Segment Start: Provided entries

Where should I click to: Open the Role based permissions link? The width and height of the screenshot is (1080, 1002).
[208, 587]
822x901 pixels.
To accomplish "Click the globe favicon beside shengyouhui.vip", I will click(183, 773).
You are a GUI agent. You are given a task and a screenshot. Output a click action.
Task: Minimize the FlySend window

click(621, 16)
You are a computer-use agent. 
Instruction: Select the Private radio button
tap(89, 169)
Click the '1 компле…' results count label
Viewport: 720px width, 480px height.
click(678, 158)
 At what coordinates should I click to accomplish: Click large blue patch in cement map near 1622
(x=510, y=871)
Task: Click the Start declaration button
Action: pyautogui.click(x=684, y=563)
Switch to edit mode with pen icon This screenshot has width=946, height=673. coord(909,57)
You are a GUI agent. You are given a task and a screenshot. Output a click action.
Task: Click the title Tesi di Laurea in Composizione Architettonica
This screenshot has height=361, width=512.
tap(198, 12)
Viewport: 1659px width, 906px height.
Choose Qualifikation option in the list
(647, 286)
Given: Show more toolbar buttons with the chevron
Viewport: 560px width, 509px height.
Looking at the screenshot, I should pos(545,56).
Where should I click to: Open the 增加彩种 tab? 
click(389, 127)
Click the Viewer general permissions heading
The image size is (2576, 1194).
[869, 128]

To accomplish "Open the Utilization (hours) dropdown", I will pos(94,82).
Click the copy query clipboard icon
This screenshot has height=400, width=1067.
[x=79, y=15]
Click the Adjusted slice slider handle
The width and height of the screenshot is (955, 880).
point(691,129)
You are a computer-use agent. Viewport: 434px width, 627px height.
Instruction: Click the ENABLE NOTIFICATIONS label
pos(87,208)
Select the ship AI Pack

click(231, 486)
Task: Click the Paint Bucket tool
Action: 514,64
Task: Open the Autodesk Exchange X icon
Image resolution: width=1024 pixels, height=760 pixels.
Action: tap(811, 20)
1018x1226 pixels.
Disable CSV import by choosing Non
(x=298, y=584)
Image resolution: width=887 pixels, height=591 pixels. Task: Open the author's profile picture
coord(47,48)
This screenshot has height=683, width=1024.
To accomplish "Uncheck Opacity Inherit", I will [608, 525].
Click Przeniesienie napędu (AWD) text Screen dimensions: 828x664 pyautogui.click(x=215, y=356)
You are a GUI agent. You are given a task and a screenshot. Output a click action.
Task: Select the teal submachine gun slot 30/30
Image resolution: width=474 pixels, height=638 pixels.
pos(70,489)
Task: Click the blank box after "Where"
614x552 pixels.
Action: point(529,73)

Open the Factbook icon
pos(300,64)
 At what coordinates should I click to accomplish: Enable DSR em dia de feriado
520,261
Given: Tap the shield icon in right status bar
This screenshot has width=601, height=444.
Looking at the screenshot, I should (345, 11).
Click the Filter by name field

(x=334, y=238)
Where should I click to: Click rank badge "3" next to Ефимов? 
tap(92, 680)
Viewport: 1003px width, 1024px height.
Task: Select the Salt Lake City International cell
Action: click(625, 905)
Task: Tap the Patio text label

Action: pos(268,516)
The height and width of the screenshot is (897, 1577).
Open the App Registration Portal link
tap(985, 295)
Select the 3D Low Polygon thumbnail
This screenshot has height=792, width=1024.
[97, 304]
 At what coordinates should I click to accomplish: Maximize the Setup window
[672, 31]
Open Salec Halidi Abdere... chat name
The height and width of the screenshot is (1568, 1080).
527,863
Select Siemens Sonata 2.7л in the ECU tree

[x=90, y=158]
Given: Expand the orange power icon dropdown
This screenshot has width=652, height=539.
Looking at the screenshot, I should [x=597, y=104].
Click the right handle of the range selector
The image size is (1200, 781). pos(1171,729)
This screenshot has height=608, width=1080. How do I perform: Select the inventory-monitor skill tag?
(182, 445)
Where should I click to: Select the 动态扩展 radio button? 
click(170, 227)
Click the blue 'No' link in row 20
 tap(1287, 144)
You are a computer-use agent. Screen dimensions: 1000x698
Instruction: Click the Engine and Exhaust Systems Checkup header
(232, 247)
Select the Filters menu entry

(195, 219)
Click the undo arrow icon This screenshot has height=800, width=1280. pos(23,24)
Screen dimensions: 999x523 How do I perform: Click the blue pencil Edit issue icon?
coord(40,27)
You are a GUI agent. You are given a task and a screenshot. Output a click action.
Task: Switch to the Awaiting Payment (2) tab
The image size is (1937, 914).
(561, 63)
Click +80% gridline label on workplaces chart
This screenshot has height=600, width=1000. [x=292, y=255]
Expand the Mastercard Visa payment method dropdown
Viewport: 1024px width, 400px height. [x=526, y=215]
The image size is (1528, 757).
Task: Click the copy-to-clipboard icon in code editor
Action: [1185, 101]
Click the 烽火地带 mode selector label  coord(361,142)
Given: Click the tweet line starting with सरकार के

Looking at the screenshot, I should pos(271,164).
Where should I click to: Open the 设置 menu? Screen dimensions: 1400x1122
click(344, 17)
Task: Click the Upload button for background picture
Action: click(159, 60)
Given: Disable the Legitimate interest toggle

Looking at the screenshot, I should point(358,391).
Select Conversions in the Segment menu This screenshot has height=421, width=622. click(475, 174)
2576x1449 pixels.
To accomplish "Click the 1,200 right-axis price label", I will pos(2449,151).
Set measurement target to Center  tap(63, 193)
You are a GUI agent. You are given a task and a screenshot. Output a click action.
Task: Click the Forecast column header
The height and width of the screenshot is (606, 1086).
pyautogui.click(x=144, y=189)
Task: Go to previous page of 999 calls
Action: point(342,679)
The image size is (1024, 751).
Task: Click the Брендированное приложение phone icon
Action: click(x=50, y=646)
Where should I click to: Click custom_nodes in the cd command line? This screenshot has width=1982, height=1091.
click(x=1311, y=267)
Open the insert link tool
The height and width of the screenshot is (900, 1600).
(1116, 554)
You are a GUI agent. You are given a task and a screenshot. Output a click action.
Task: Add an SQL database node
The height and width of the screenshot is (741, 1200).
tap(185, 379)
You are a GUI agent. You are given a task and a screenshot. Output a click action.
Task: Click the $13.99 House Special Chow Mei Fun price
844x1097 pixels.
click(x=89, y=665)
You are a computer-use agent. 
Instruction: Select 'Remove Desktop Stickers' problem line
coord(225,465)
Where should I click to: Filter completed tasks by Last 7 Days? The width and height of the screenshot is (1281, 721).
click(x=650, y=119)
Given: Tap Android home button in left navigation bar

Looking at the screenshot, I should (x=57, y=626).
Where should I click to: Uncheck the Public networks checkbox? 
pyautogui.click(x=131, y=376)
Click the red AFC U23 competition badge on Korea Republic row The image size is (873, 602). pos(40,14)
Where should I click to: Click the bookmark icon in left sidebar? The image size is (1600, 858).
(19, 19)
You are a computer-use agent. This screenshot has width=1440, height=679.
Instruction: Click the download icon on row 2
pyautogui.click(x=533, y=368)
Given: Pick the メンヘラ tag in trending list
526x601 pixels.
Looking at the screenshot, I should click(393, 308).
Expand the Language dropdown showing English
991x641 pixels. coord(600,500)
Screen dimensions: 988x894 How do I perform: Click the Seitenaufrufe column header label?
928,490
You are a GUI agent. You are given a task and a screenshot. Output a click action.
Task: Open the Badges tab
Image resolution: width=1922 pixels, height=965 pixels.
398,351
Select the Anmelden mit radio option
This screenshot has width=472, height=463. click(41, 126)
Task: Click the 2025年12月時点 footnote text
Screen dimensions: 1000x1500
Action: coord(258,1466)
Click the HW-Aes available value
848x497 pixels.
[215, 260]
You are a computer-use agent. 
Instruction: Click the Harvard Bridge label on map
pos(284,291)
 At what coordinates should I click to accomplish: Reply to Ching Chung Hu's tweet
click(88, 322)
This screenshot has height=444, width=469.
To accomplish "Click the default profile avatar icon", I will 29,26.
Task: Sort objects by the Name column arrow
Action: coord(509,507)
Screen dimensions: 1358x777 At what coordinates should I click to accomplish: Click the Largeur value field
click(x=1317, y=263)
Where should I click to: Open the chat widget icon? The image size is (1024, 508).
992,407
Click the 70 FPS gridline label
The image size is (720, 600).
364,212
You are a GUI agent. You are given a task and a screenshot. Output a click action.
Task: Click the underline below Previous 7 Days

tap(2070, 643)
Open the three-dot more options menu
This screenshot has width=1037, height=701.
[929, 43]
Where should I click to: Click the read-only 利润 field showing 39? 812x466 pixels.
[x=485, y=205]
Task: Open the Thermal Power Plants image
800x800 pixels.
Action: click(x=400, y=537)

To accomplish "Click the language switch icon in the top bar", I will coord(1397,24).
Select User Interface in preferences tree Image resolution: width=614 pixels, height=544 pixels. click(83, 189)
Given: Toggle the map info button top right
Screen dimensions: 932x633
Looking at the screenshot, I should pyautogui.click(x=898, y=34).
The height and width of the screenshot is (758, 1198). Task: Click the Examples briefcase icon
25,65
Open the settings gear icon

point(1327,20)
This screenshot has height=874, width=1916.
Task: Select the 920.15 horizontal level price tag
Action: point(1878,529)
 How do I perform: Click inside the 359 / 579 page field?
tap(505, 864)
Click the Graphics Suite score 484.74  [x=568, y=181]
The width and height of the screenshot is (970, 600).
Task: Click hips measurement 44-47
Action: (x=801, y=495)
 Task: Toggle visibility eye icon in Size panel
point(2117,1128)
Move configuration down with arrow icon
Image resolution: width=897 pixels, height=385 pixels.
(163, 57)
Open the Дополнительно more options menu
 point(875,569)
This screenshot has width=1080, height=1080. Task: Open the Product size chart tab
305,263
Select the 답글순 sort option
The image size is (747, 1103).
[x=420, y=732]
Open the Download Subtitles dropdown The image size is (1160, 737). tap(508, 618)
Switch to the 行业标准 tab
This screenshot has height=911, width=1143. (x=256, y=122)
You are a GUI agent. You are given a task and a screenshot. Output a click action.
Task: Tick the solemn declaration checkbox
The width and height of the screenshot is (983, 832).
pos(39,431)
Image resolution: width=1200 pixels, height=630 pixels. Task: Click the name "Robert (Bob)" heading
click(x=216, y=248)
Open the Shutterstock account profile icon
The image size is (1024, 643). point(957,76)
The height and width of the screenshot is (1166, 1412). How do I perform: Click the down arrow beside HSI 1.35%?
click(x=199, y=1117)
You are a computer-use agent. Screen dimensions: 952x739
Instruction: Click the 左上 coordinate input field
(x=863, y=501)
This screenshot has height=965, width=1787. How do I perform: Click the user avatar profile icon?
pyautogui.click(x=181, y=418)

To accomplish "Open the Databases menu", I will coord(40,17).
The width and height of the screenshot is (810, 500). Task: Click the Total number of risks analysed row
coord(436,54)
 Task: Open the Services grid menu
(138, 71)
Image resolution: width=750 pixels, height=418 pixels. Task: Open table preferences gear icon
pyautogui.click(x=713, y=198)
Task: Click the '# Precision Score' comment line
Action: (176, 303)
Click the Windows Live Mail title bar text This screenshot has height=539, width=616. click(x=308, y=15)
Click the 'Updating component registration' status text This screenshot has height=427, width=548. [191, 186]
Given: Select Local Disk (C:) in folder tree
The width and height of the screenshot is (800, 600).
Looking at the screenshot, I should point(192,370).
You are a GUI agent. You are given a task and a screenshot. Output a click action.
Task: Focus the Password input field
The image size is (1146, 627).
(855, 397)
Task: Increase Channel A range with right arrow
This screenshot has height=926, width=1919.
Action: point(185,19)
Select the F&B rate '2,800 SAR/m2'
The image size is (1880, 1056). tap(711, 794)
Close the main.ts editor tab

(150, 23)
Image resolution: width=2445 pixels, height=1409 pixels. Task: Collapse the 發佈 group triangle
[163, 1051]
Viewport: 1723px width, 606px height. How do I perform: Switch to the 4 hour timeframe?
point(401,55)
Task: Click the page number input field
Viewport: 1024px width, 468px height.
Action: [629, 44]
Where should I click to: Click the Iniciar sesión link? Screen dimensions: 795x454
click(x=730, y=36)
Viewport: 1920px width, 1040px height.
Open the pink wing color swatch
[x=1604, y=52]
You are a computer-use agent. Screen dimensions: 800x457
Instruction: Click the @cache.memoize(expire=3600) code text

Segment End: Provided entries

-- Exercise --
Search the data for "computer" and list every line in which it occurs.

-- Result for this exercise --
You are a computer-use agent. 
You are a computer-use agent. Viewport: 434px width, 627px height.
You are a computer-use agent. Screen dimensions: 1000x698
You are a computer-use agent. 
You are a computer-use agent. This screenshot has width=1440, height=679.
You are a computer-use agent. 
You are a computer-use agent. Screen dimensions: 952x739
You are a computer-use agent. Screen dimensions: 800x457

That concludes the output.